> [Exercise details]
Can you put the stretch of lines from the one containing "This screenshot has height=828, width=1388." through the last line into a numbered list, leaving out any blank lines?
::: The data
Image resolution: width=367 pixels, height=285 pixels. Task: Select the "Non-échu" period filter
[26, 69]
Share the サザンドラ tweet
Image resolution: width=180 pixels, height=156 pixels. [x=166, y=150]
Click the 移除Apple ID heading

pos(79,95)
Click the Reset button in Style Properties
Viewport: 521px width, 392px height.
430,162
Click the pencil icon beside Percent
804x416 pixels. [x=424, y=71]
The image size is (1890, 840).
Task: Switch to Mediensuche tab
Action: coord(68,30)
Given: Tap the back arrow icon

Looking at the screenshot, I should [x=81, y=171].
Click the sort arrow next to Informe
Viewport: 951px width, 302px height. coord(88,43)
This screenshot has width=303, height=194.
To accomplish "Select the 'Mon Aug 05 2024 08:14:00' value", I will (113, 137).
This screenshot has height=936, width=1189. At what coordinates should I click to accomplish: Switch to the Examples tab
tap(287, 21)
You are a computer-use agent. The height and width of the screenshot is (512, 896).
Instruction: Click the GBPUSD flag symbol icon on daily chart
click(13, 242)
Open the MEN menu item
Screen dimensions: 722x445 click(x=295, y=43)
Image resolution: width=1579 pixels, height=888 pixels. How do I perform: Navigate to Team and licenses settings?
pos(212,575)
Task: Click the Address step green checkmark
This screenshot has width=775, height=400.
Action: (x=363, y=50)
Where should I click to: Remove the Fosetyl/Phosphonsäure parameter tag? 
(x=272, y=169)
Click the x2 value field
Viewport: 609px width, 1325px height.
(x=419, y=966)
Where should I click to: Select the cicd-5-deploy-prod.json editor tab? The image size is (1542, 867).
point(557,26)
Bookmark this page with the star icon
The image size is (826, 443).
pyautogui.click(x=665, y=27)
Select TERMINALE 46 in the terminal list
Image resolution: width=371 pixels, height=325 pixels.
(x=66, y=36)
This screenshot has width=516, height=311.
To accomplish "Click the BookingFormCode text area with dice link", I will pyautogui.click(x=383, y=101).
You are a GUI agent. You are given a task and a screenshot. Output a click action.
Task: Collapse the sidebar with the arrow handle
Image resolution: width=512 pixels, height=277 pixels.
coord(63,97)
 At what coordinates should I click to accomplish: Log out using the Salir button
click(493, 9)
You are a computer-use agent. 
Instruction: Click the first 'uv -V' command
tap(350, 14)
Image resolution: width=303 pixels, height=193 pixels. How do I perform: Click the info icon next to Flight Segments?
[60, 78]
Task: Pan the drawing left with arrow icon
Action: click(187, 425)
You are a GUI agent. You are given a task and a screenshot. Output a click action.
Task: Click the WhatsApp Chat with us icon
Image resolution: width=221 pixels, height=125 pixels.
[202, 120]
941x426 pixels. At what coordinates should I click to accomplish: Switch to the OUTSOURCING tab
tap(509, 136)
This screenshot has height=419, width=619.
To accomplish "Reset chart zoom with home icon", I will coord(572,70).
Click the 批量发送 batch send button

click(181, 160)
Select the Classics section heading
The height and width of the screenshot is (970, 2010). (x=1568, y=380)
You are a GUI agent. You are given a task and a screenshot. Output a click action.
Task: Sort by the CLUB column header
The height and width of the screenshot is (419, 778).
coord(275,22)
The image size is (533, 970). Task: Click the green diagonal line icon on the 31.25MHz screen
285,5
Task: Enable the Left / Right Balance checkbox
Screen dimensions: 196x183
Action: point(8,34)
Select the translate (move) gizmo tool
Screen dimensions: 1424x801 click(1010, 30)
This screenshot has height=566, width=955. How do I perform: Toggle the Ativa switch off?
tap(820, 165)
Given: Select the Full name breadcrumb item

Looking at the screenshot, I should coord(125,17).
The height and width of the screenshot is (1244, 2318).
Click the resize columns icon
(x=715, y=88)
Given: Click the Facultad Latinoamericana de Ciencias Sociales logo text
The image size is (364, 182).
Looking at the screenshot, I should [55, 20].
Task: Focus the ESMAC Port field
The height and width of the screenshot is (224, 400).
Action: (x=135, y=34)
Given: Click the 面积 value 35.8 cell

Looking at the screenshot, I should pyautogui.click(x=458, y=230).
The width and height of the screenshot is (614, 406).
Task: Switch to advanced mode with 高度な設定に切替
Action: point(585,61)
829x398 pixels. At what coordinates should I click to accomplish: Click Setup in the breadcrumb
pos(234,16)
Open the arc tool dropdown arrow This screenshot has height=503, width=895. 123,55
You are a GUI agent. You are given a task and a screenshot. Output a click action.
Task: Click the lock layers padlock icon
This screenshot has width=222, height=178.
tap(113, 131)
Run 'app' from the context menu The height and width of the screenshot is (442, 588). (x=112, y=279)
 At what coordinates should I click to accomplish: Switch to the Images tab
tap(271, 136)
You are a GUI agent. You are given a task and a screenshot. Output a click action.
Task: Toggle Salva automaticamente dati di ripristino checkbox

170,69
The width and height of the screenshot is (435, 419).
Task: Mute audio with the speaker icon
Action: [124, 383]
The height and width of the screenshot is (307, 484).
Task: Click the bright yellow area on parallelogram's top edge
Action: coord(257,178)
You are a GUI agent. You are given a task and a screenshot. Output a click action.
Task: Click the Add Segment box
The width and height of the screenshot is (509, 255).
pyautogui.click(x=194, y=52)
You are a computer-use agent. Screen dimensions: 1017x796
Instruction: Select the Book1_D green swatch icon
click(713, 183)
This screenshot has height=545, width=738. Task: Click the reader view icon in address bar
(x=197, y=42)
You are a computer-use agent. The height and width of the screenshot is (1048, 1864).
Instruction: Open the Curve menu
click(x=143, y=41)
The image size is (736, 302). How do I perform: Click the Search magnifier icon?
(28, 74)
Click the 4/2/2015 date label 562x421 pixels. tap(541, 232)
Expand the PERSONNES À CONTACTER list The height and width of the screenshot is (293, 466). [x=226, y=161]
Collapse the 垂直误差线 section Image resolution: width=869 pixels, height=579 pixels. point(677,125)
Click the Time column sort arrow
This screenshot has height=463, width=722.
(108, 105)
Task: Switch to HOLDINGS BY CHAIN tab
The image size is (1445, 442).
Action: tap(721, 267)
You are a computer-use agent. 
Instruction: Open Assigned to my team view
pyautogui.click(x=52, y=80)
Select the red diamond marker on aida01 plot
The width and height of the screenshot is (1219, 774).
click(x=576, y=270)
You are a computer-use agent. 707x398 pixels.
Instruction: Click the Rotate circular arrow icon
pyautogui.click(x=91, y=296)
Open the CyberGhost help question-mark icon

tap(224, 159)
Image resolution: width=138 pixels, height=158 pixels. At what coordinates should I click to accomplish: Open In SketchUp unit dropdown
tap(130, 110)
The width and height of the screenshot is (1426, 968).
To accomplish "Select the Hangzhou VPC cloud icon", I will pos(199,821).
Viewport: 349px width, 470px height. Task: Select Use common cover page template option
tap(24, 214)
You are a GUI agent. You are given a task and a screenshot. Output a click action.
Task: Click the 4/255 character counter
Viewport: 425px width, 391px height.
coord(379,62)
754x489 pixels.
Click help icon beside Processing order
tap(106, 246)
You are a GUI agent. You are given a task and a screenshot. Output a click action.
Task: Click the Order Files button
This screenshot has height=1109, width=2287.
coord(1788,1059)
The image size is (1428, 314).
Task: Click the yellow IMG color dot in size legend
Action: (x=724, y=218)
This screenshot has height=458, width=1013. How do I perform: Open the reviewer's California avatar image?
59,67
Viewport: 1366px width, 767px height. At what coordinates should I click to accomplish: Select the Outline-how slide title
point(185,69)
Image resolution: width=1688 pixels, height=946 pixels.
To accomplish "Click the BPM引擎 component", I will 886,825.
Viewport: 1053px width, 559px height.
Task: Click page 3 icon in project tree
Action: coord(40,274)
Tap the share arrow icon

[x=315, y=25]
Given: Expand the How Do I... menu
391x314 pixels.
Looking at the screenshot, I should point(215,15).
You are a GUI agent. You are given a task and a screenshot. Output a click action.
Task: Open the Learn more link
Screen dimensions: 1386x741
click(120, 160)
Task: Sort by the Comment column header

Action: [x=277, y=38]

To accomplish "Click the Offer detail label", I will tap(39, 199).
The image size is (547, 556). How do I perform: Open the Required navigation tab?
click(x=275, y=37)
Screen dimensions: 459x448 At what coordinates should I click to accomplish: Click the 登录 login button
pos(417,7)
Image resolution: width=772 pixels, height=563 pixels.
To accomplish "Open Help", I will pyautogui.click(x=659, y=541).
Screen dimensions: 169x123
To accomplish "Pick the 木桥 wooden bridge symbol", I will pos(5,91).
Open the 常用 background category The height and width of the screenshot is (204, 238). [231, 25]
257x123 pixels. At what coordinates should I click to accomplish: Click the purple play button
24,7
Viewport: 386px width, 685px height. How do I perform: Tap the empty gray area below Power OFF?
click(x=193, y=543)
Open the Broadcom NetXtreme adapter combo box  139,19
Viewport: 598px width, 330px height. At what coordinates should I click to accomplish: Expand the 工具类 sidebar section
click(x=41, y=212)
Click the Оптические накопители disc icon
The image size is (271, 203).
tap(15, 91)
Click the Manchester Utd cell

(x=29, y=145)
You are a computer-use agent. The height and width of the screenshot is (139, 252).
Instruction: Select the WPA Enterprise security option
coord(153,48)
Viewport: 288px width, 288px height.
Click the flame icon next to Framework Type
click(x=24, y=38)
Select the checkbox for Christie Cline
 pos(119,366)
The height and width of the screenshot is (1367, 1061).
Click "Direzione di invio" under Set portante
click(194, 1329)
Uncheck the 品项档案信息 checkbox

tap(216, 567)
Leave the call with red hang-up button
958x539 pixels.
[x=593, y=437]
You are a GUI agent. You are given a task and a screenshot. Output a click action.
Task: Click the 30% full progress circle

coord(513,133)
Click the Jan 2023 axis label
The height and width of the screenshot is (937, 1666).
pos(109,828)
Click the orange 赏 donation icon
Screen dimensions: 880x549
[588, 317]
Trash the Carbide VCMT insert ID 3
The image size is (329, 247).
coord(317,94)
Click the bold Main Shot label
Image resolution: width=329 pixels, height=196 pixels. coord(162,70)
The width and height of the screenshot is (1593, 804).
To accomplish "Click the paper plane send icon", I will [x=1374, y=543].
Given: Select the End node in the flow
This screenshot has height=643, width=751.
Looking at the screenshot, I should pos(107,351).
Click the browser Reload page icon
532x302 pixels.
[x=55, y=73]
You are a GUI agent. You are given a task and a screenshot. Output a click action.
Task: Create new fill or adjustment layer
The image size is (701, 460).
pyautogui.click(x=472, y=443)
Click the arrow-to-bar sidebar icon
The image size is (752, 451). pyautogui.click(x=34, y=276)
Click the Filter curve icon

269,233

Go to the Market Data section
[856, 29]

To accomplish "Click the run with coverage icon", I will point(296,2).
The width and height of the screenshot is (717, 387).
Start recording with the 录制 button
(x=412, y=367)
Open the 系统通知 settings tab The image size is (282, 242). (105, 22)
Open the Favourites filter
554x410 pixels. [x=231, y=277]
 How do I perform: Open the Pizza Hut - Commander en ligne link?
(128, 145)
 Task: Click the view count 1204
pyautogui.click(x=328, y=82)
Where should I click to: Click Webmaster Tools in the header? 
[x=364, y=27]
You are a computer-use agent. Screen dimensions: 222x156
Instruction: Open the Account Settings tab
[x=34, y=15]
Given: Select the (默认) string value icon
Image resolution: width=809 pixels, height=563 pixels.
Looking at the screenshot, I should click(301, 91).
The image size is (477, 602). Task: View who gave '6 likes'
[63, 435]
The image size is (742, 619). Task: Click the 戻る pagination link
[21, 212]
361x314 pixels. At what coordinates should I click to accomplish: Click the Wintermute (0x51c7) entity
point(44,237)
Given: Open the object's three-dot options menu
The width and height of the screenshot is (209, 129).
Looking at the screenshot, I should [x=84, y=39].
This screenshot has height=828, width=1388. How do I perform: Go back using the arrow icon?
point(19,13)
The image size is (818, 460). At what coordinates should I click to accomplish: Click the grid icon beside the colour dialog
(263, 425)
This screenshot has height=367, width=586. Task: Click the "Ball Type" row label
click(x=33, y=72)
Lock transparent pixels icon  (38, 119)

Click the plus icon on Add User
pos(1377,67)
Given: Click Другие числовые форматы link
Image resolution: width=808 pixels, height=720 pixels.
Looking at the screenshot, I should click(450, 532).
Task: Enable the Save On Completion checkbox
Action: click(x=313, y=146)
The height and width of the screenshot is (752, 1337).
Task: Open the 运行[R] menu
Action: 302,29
::::::
> [Solution]
1. This screenshot has height=828, width=1388. How do I perform: Go back using the arrow icon?
2. point(19,13)
3. The image size is (818, 460). At what coordinates should I click to accomplish: Click the grid icon beside the colour dialog
4. (263, 425)
5. This screenshot has height=367, width=586. Task: Click the "Ball Type" row label
6. click(x=33, y=72)
7. Lock transparent pixels icon  (38, 119)
8. Click the plus icon on Add User
9. pos(1377,67)
10. Given: Click Другие числовые форматы link
11. Image resolution: width=808 pixels, height=720 pixels.
12. Looking at the screenshot, I should click(450, 532).
13. Task: Enable the Save On Completion checkbox
14. Action: click(x=313, y=146)
15. The height and width of the screenshot is (752, 1337).
16. Task: Open the 运行[R] menu
17. Action: 302,29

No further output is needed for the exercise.